> [DESCRIPTION OF THE TASK]: Give back, exactly as written, the lines from the beginning of the listing through the one that contains "Given: Like the tweet with heart icon".

=== Begin Enclosure ===

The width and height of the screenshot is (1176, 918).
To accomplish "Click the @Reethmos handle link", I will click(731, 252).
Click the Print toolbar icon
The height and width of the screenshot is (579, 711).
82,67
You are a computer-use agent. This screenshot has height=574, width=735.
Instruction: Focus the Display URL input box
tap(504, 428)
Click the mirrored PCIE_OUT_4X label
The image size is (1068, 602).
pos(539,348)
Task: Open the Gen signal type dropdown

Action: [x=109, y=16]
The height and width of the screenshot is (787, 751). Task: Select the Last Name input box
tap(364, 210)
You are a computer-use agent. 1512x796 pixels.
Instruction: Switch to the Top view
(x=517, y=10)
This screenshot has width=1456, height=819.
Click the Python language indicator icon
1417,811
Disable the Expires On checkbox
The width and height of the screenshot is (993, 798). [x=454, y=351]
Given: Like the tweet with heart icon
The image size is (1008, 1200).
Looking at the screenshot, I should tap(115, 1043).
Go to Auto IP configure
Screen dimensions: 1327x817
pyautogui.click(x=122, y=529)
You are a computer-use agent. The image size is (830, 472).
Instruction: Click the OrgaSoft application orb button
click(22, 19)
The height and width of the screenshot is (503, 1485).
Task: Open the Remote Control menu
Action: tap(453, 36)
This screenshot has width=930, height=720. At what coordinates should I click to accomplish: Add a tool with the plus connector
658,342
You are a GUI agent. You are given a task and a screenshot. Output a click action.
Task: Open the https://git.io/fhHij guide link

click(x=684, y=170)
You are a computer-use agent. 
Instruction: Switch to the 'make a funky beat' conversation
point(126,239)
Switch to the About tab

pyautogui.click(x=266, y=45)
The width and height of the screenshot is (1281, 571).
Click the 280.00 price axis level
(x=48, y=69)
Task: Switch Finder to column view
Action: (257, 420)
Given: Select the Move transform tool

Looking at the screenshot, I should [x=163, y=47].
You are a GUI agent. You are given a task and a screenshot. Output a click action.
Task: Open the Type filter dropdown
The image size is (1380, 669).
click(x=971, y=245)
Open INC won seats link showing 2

=== End Enclosure ===

> [SOLUTION TO THIS EXERCISE]:
The width and height of the screenshot is (1176, 918).
To accomplish "Click the @Reethmos handle link", I will click(731, 252).
Click the Print toolbar icon
The height and width of the screenshot is (579, 711).
82,67
You are a computer-use agent. This screenshot has height=574, width=735.
Instruction: Focus the Display URL input box
tap(504, 428)
Click the mirrored PCIE_OUT_4X label
The image size is (1068, 602).
pos(539,348)
Task: Open the Gen signal type dropdown

Action: [x=109, y=16]
The height and width of the screenshot is (787, 751). Task: Select the Last Name input box
tap(364, 210)
You are a computer-use agent. 1512x796 pixels.
Instruction: Switch to the Top view
(x=517, y=10)
This screenshot has width=1456, height=819.
Click the Python language indicator icon
1417,811
Disable the Expires On checkbox
The width and height of the screenshot is (993, 798). [x=454, y=351]
Given: Like the tweet with heart icon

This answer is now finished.